Figure 42. Percentage of a microprocessor's energy reduced by using the hardware adaptation framework to manage the five configurable units......120

### **Chapter 1. Introduction**

#### **1.1 MICROPROCESSOR ENERGY REDUCTION**

In the past several decades, advances in VLSI technologies and microarchitectural innovations have driven the continuous performance improvement of microprocessors. Today's high performance processors integrate millions of transistors and operate at Giga Hertz frequency. Despite performance achievement, processor architecture designs still face challenges. Specifically, the increasing power dissipation is one of the biggest concerns. Microprocessor power densities have been increasing substantially from one generation to the next, despite the reduced supply voltages and advanced processing technologies. High power densities of today's state-of-the art processors significantly affect circuit reliability, cooling issues, and package costs.

Meanwhile, the market for portable computation devices is growing quickly. In most embedded devices, the computing element accounts for a high portion of the overall energy consumption. Most embedded systems use batteries whose life is determined by the energy consumption of the embedded systems. Consequently, the interest in lowering the power and energy of a processor has grown dramatically over the past several years.

Various techniques are proposed to deal with this problem. First, low power VLSI devices and logic are designed to make significant contribution to power saving. In the circuit level, voltage scaling, low swing buses, and conditional clocking help reduce energy consumption enormously [34][85]. Power-aware compiler optimizations can also help alleviate the energy problem [32][77][83].

#### **1.2 ADAPTIVE MICROARCHITECTURES**

Adaptive microarchitectures are one of the commonly used techniques to dynamically identify configurations that are desirable from performance and power perspectives. By matching hardware configurations with changing program requirements, adaptive microarchitectures can reduce energy with minimal performance impact. With fixed size microarchitectural structures such as wide instruction window and large L1 caches, conventional microprocessors are designed to maximize performance for a range of applications. However, a program rarely fully utilizes every microarchitectural resource to achieve high performance. Hence, it is possible to reduce the sizes of those under-utilized microarchitectural resources for energy reduction with minimal performance impact. To achieve energy reduction, the hardware units must have multiple configurable units (CUs), such as issue queue, reorder buffer, caches, and branch predictors, have been proposed [1][7][27][36][63]. In this dissertation, the term *adaptive microarchitecture* indicates a microprocessor design with one or more such configurable hardware units.

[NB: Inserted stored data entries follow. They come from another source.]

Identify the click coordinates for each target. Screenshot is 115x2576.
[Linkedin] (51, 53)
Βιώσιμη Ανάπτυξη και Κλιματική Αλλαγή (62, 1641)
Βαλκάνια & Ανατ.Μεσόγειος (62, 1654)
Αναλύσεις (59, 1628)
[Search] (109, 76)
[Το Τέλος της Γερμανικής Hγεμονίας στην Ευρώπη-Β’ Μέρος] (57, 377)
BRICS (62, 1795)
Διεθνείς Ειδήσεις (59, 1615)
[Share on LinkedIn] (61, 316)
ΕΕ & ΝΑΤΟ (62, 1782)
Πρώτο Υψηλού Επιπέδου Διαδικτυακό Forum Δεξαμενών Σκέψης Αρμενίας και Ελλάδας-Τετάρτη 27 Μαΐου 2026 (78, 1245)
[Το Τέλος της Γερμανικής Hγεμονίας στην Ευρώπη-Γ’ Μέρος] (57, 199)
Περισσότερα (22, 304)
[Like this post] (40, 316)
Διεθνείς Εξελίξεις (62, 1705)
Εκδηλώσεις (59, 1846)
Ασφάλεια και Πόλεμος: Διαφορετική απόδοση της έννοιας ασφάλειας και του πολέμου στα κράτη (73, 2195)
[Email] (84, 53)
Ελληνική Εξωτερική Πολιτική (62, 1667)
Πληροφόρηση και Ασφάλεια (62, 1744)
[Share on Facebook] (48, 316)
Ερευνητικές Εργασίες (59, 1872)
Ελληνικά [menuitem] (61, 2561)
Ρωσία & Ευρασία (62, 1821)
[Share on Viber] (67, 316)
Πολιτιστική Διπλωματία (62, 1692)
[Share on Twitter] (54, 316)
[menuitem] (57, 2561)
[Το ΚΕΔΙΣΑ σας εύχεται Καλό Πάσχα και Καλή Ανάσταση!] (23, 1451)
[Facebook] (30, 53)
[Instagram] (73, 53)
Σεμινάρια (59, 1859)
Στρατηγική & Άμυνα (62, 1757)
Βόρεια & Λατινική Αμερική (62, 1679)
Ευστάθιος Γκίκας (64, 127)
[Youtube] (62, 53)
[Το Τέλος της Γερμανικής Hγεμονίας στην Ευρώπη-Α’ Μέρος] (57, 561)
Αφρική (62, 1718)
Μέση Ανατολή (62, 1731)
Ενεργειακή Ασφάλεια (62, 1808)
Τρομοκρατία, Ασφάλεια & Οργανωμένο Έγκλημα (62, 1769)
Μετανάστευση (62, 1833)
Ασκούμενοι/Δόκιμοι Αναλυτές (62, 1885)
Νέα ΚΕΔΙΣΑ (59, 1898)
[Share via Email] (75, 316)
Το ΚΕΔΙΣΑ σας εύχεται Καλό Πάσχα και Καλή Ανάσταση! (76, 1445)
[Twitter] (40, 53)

Changing a hardware unit's setting at runtime usually incurs cycle-time *reconfiguration overhead*. For instance, to reduce a cache's size, dirty cache lines must be written back to lower memory hierarchy, which may take thousands of cycles [19]. Hence, a program's performance may be impaired by too frequent reconfigurations where reconfiguration exceeds the benefit gained by the reconfigurations. After a reconfiguration, the configuration should be utilized for a certain minimum time interval, called the CU's *reconfiguration interval*. Depending on its reconfiguration overhead, a configurable unit's reconfiguration interval can vary from thousands (e.g., issue queue [27]) to millions (e.g., caches [2]) of instructions/cycles.

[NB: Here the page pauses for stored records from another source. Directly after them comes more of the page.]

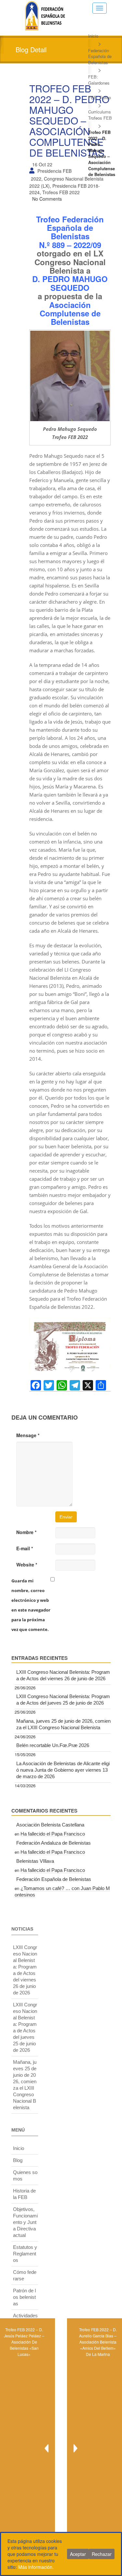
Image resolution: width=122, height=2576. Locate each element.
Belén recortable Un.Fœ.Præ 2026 (52, 1745)
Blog (17, 2160)
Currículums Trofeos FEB (100, 115)
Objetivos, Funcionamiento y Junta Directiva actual (25, 2222)
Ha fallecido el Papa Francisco (52, 1834)
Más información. (36, 2567)
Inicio (93, 36)
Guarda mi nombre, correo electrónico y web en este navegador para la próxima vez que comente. (30, 1605)
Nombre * (26, 1532)
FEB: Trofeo (99, 97)
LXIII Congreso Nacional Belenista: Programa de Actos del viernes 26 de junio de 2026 (63, 1675)
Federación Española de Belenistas (100, 56)
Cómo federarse (24, 2275)
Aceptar (78, 2554)
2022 (36, 178)
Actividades (25, 2315)
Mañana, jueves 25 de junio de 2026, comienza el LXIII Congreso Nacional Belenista (63, 1724)
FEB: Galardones (99, 80)
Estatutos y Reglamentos (25, 2253)
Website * (26, 1564)
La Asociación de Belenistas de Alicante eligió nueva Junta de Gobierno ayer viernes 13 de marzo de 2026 (63, 1770)
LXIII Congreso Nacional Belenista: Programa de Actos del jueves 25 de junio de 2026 (63, 1700)
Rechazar (102, 2554)
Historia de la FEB (24, 2194)
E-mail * (24, 1548)
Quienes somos (25, 2175)
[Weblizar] (44, 14)
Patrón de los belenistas (24, 2297)
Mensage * (27, 1435)
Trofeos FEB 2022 (61, 192)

Two important issues in hardware adaptation are *when* to adapt hardware resources and *which* configuration to adapt to. The first issue is addressed by program phase detection. By the definition of Sherwood et al. [75], a *phase* is a set of intervals within a program's execution that have similar behavior, regardless of temporal adjacency. Recent research in program runtime behavior confirms that programs execute as a series of phases with varying runtime characteristics and hardware requirements, while still having a fairly homogeneous behavior within a phase [19][20][75][76]. Phase boundaries are thus suitable points for resource reconfiguration. Previously proposed resource adaptation approaches rely on diverse hardware and software schemes to detect distinct program phases that are associated with either successive program sampling intervals or code positions.

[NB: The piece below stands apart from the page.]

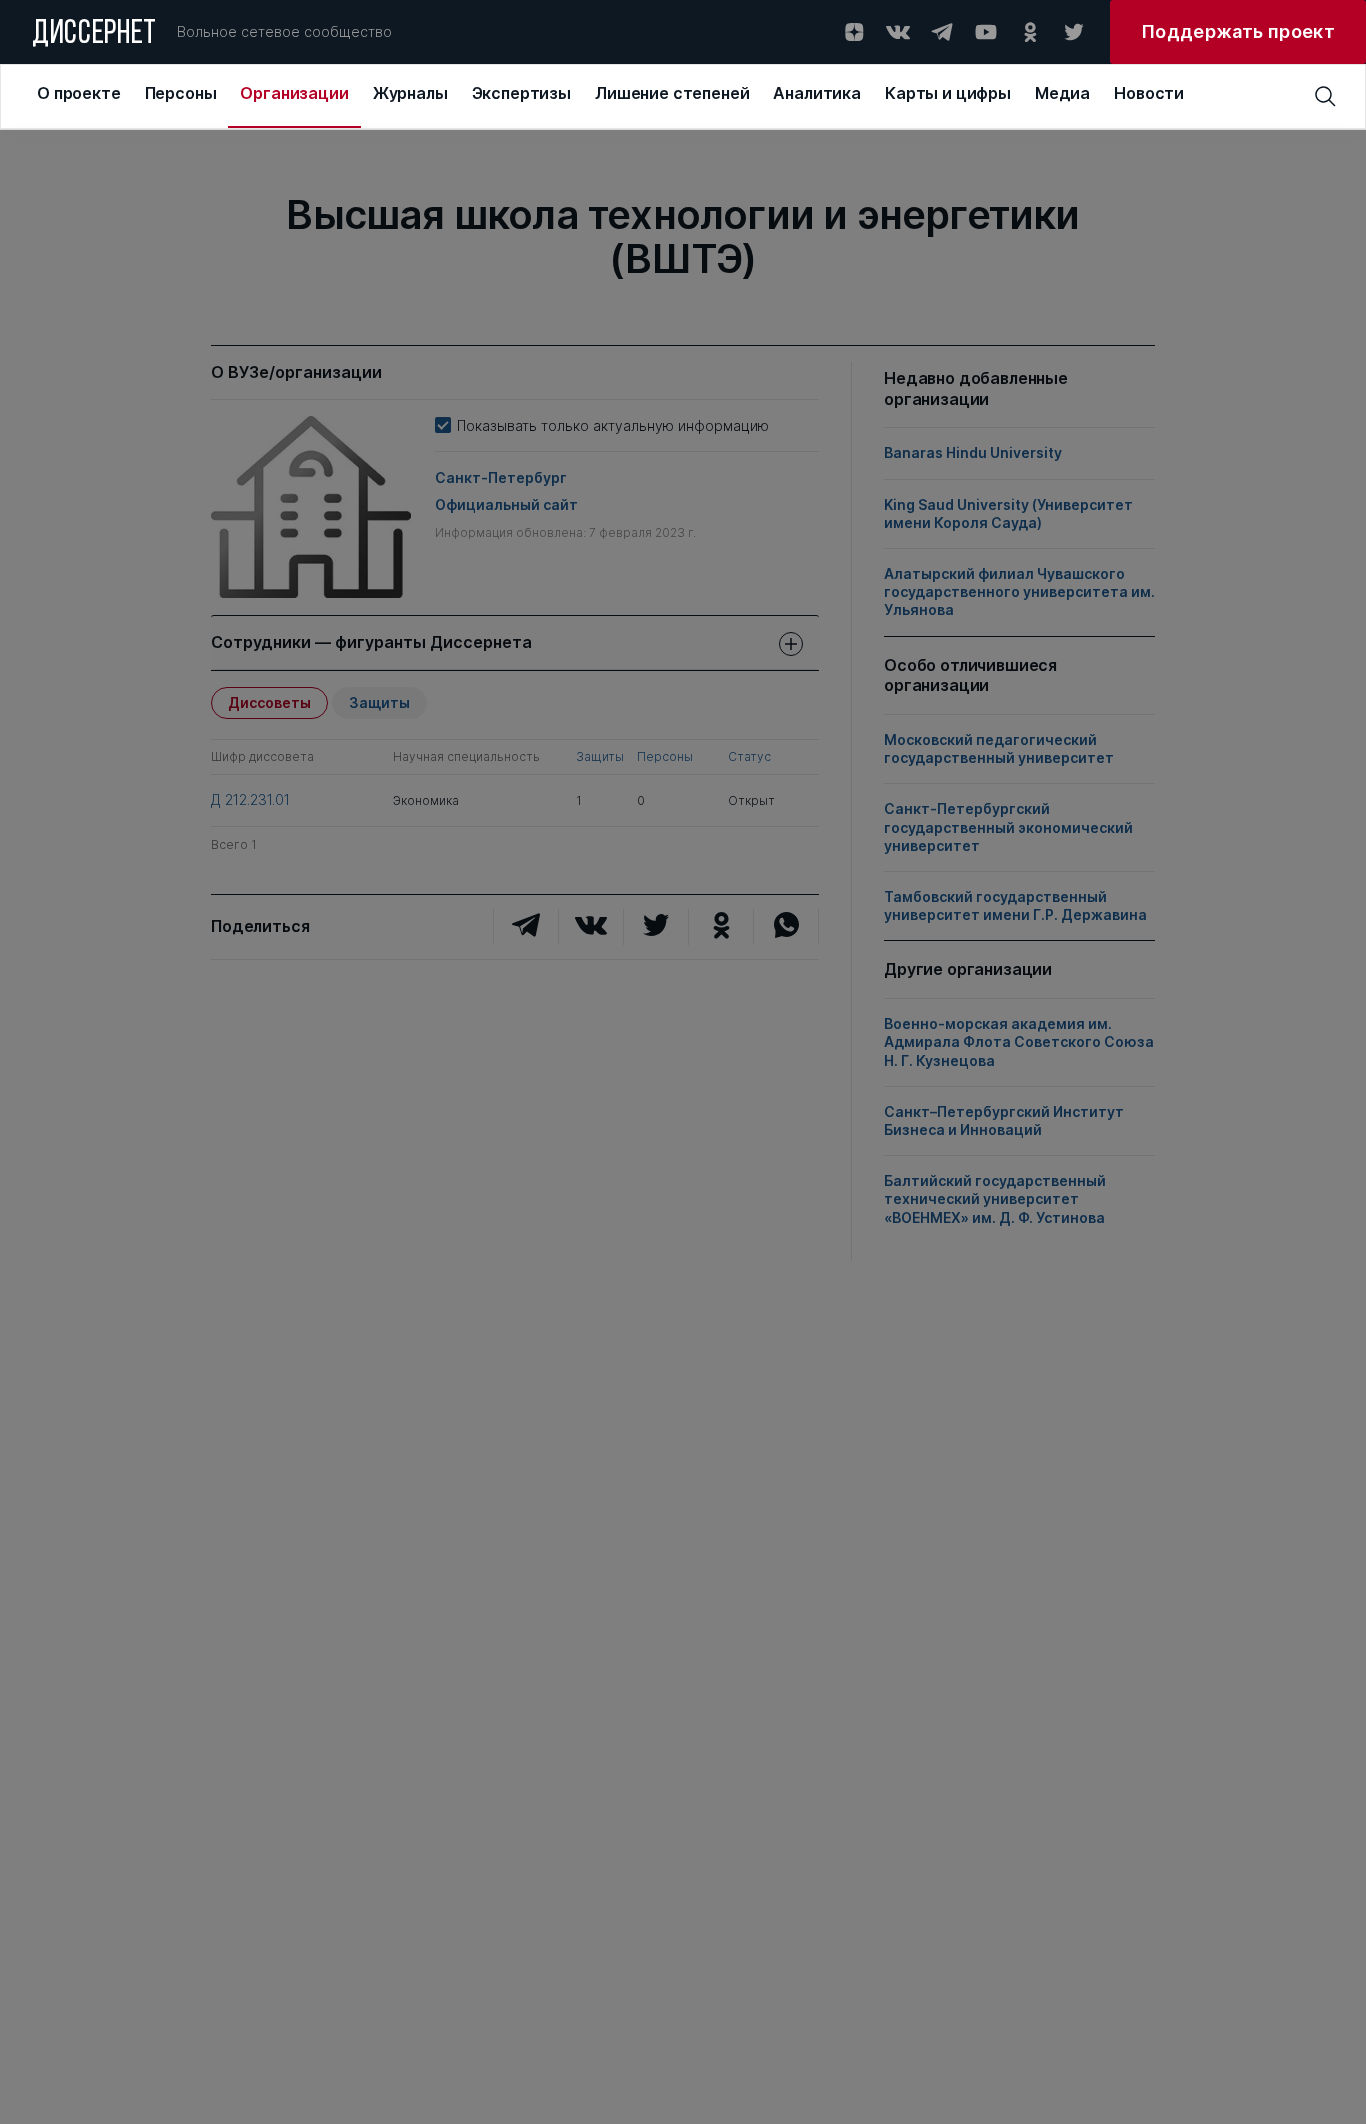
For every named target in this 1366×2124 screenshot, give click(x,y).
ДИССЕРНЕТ (94, 35)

The second issue of hardware adaptation, i.e., *which* configuration to adapt to, is addressed by the tuning strategy. Most prior hardware adaptation schemes use the same tuning strategy. Upon a phase change, this tuning strategy tests all hardware configurations and adapts to the *best* one (i.e., the most energy-efficient one that satisfies the performance constraint), and this procedure is called the phase's *tuning process*. The time taken by the tuning process is the phase's *tuning latency*, which is proportional to the number of configurations tested. For instance, the latency of tuning a fourconfiguration. On the other hand, in a multiple CU environment, the tuning process tests those CUs' combinational configurations.

#### **1.3 EFFICIENT MANAGEMENT OF MULTIPLE CONFIGURABLE UNITS**

In adaptive microarchitectures, efficient management of configurable units is vital for maximizing energy reduction. To achieve high energy reduction, an adaptive microarchitecture usually has multiple configurable units. Intuitively, in a multi-CU environment, changing one CU's configuration may affect the tuning decision of another CU. Hence, hardware units can hardly be adapted individually. This research is motivated by the importance on the efficient adaptation of multiple configurable units on overall energy reduction.

In a multi-CU environment, the straightforward tuning strategy of testing all combinatorial configurations results in a long tuning process. With this tuning strategy, the tuning latency is proportional to the total number of combinatorial configurations, which increases dramatically as more hardware units become configurable. For instance, a four-configuration CU needs only four tests, while adapting five four-configuration CUs needs 1024 tests. Figure 1 illustrates the tuning process of two four-configuration hardware units. Note that it is possible to reduce the tuning process by ruling out some unpromising configurations found via offline or online profiling.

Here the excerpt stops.